_Exercise set_:
A: Reproduce the stretch of the community-transformation excerpt from "7. New structures" through "damaging public projects.", replacing "equal partners" with "full partners".
B: For each statement, say yes or no depending on whether the community-transformation excerpt supports it, and quote the words that decide it. (i) The team concluded that one single condition mattered most. (ii) Community businesses are owned by local people who work in them. (iii) Adaptive planning is meant to replace rigid target-setting.
C: Answer from the community-transformation excerpt, one line per answer:
(i) How many approaches did the team identify?
(ii) Under "Uncovering the truth," what backs community learning?
(iii) Under "Community assets," which local needs are given as examples?

_Excerpt_:
"""

In Tomorrow’s Communities: lessons for community-based transformation in the age of global crises, Henry Tam brought together a team of expert analysts and experienced practitioners to identify what factors have over time proven to be most influential in enabling communities to improve their quality of life on a sustainable basis. What they found was, not any single condition, but twelve approaches that can be applied to secure a wide range of improvements. These can be grouped under three broad headings:
1. Community assets - Substantial improvements to economic health and social cohesion can be achieved by asset transfers, backed by the necessary legal and financial framework for community-based organisations to develop their own provisions to meet local needs (e.g., housing, leisure).
2. Local currencies - Alternative mediums of exchange such as local currencies and time banking can promote an ethos of mutual support in otherwise fragmented communities, as well as increase the overall resources that are retained in the local economy.
3. Local understandings - Raising the understanding and influence communities have in shaping the regeneration initiatives that affect them, can help build an informed consensus on what to prioritise and how to maximise the impact of the available resources.
4. Community businesses - The development of businesses that are owned and democratically controlled by local people who work in them can, with the help of cooperative platform technology, increase the quantity and quality of income-earning opportunities.
5. Inclusive dialogue - The distrust and misunderstanding that undermine partnership working between government bodies and community groups can be significantly reduced through the use of inclusive dialogue techniques and shared objective-setting.
6. Uncovering the truth - Community learning, backed by trained facilitators, can help people explore the real causes of the problems they face, contribute to the formulation of viable solutions, and develop confidence in joint action.
7. New structures - Structural changes to engagement practices that empower communities to get involved as equal partners can increase participation levels, and reduce the likelihood of delays and costly mistakes damaging public projects.
8. Adaptive planning - Replacing rigid target-setting and inflexible monitoring by adaptive planning processes and responsive evaluation can help to avoid the wrong goals being pursued, and deliver outcomes that reflect changing needs and circumstances.
9. Prevention - The co-production of public services can be strengthened by incentivising service providers through a form of preventive infrastructure to seek input from communities to improve both the public satisfaction with and financial viability of their services.

"""

_Data extract_:

"""

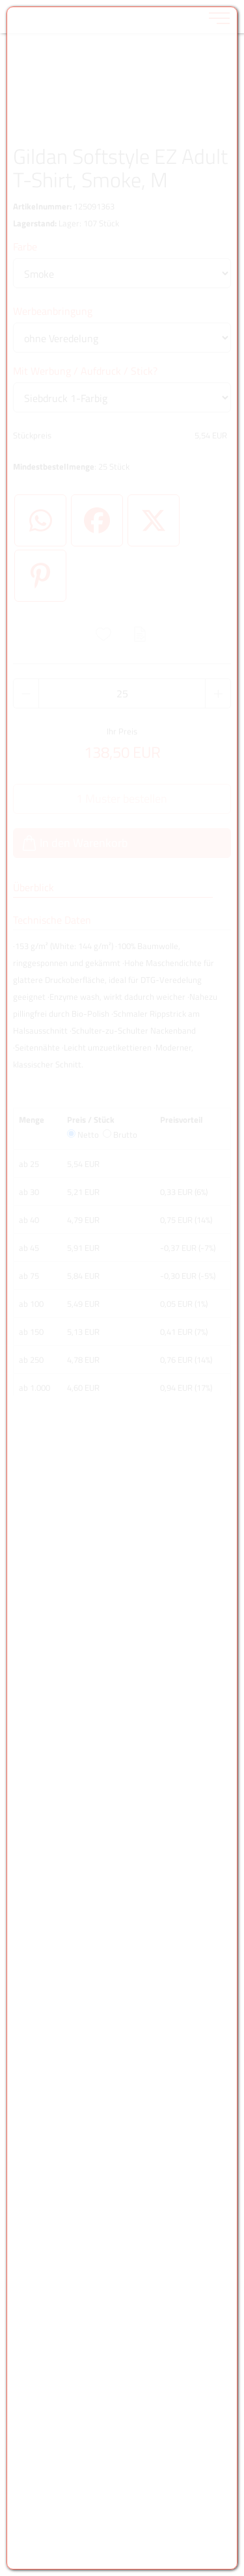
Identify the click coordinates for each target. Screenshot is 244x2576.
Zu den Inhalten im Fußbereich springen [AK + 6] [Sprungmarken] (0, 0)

"""
"""

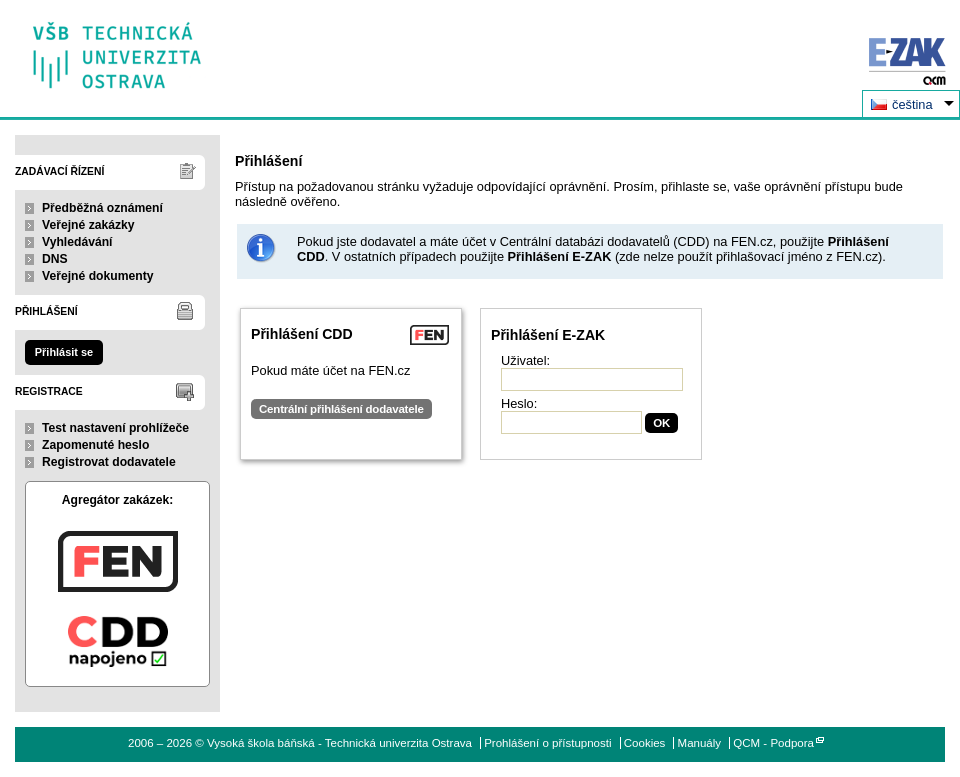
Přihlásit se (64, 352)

"""
"""

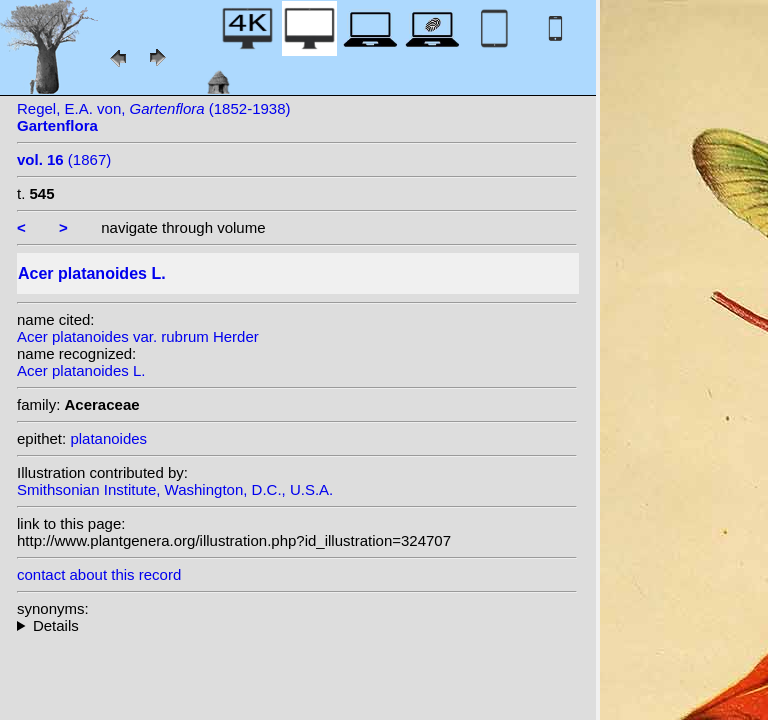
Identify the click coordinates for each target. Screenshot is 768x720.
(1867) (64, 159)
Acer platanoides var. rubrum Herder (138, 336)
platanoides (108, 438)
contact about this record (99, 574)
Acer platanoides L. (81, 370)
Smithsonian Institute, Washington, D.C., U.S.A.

"""

_Solutions to the exercise_:
A:
7. New structures - Structural changes to engagement practices that empower communities to get involved as full partners can increase participation levels, and reduce the likelihood of delays and costly mistakes damaging public projects.

B:
(i) No: "not any single condition, but twelve approaches"
(ii) Yes: "owned and democratically controlled by local people who work in them"
(iii) Yes: "Replacing rigid target-setting and inflexible monitoring by adaptive planning processes"

C:
(i) Twelve
(ii) Trained facilitators
(iii) Housing and leisure